I’ve been trying to learn data science, and inspired by a contest at Kaggle that is waaaay beyond my level of understanding, I’m doing some number-crunching to do a bracket.
Here’s what I did — you can see the full data set at the end.
First: In Google Sheets, I imported several data sets from ESPN, starting with their basic rankings pages listing BPI (their own numbers), strength of schedule (their computation), “strength of record” (which I don’t fully understand) and the official NCAA RPI. I also imported the seven-day ranking change and each team’s seeds.
All that importing put a strain on Google Sheets (only 25 teams per page, and I went through eight pages to get 200 teams’ data, plus a couple more), so I eventually just copied the values within Google Sheets and canceled the importing.
Then I took those numbers and computed the following:
- A simple average of each teams BPI, RPI and strength of record, giving me an average of computer rankings.
- A rough difference between each team’s computer ranking and seed. Sort of. Generally, the higher the number, the worse the team is for its seed. Only Villanova (1.0 in computer rankings, and I multiplied the seed number because there are multiple #1 seeds) and SMU (14.7 computer rankings, #6 seed) came out with negative numbers (which, in this case, means “good”).
- I saved the 7-day change in BPI for a future calculation.
This much was quite easy and didn’t take much time.
Second: This took quite a bit more time. If I knew how to do R programming with all the datasets in Kaggle, maybe it would’ve been easier.
I wanted to see each team’s quality wins. I’ll spare the details, but we’ll say I did a lot of checking of each team’s schedule to come up with what I’m pretty sure are each team’s six best wins, ranking “best” in order of their computer ranking average.
Some teams, all from major conferences, had a few more quality wins that I listed to the side but did not factor into the equation. Some teams didn’t even beat six teams in top 200, so I added a dummy “xx” team with a figure of 250.
Then the easy part: I took the average of their six best wins.
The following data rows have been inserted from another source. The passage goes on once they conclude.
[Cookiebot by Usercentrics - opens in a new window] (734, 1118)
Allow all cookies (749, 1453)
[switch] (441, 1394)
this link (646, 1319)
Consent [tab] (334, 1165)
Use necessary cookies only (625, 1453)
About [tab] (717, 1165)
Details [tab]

You can see here that this is why people are high on Duke, even though those of us who suffered through each injury and each Grayson Allen meltdown think they’ve already overachieved by winning the ACC Tournament. Duke has more quality wins than I can possibly list.
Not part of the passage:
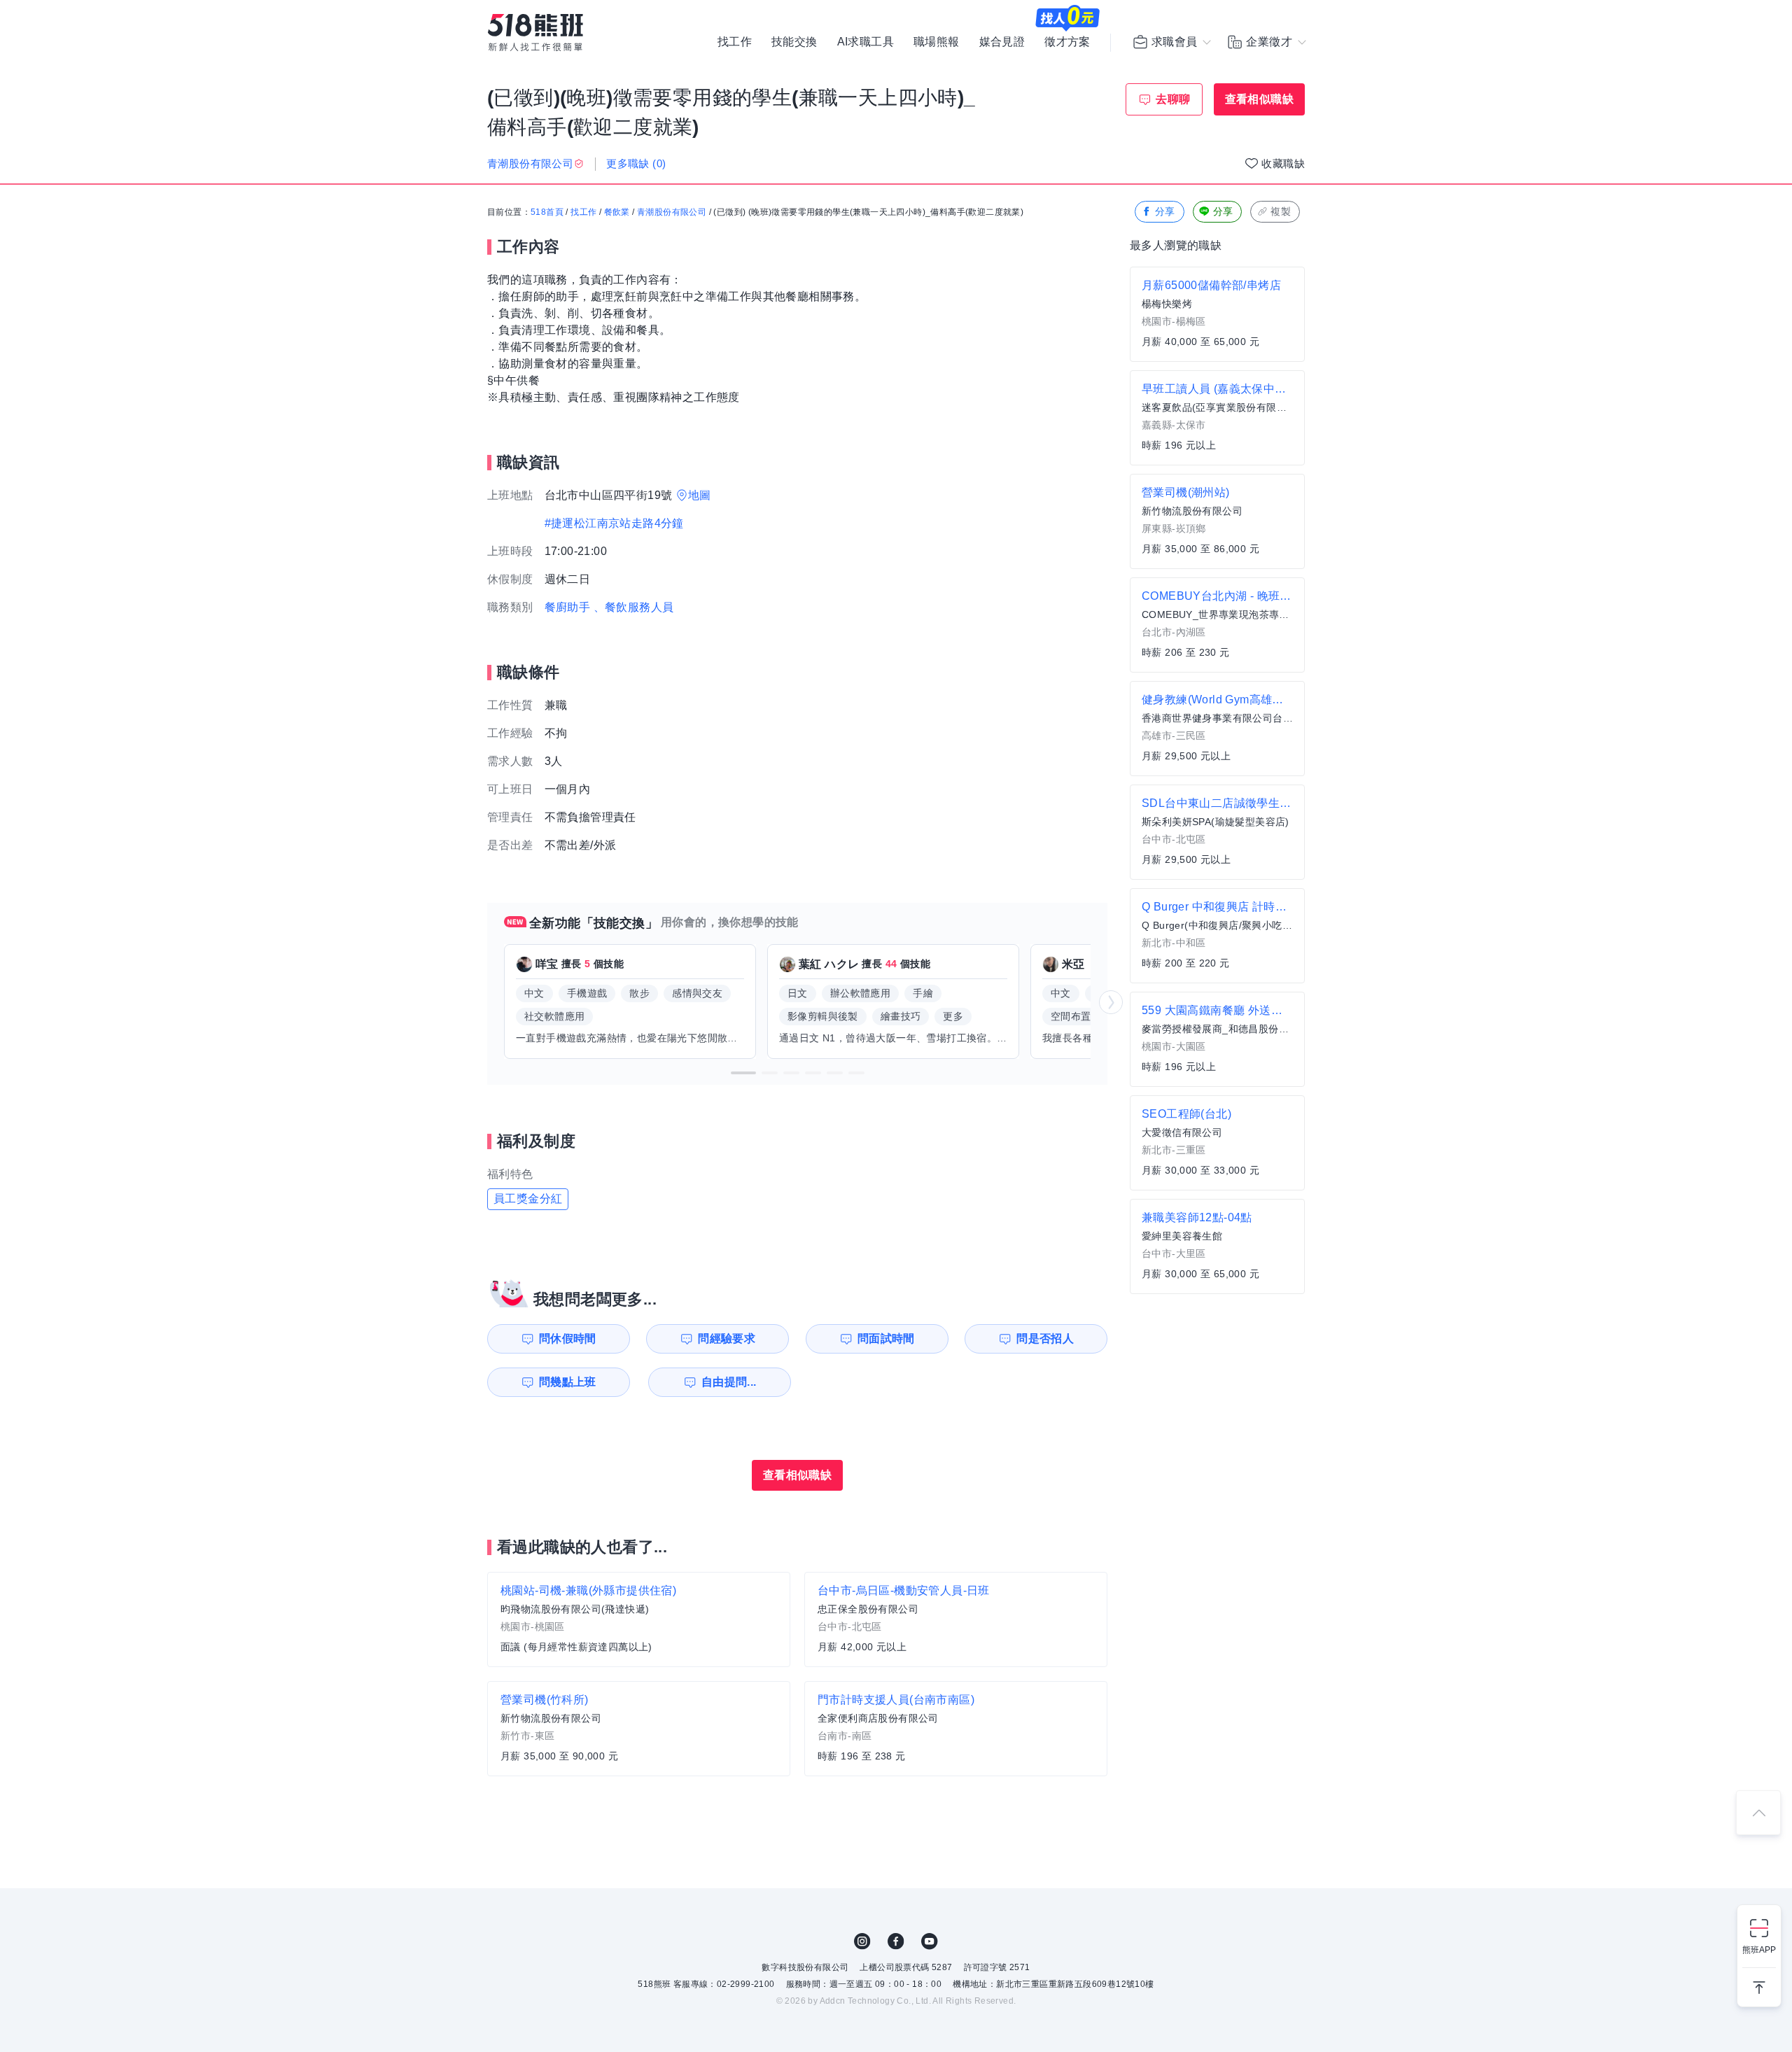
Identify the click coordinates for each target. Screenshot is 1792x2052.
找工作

I figure this computation helps me emphasize what a team is capable of doing. Yeah, maybe they lost to the 220th-ranked team, but they also beat three in the top 20, so they have the capacity to make a run. The losses are already figured into the computer ranking.
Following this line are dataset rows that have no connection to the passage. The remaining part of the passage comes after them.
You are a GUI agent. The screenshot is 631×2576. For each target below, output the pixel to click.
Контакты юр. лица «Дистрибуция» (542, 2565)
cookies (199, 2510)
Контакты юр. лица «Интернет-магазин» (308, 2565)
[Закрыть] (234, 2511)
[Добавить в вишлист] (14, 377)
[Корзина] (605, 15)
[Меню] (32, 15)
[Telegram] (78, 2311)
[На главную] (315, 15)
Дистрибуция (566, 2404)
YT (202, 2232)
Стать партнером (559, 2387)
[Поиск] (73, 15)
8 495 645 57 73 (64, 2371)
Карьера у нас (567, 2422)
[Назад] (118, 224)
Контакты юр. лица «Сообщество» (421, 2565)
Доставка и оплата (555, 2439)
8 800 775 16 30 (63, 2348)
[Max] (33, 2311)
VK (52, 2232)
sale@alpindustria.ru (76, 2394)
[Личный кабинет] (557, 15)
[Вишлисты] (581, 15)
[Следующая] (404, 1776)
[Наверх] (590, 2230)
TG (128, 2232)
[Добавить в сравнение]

I moved the spreadsheet into Excel at this point to try to make a cool chart. I wasn’t able to make said cool chart. But this gives you an idea of the top 20 teams’ computer ranking and quality win index. (Again, lower is better.)
Third: The Dure Power Index takes the computer average, the quality wins and the seven-day change and puts them in a super-secret formula to spit out … this.
So now that I’ve done all that, I’m going to fill out a bracket using this info. But I still have to do some hunches here and there, mostly to give mid-major schools that haven’t had many opportunities for quality wins a chance to pull some upsets. If I see a 12 seed that looks a little underrated and a 5 seed that looks a little overrated, I’ll go with that.
And no, I’m not picking Duke.
The raw-ish data (I’ve spared you a couple of sheets) is online.
So what did this mean for my bracket?
Upsets picked:
#9 Vanderbilt over #8 Northwestern: The tiebreaker is SAT scores. No, actually, Vandy has some puzzling losses but some huge wins as well. They’re 4-4 vs. Top 25; Northwestern is 1-5. Vandy’s 8-4 in their last 12; Northwestern is 5-7. All due credit to Chris Collins for getting this team to the tournament at last, but this is a tough draw.
#9 Seton Hall over #8 Arkansas: Arkansas has beaten no one in the Top 25, and they’ve had chances. Seton Hall has beaten Butler and Creighton, and they gave Villanova a tough game.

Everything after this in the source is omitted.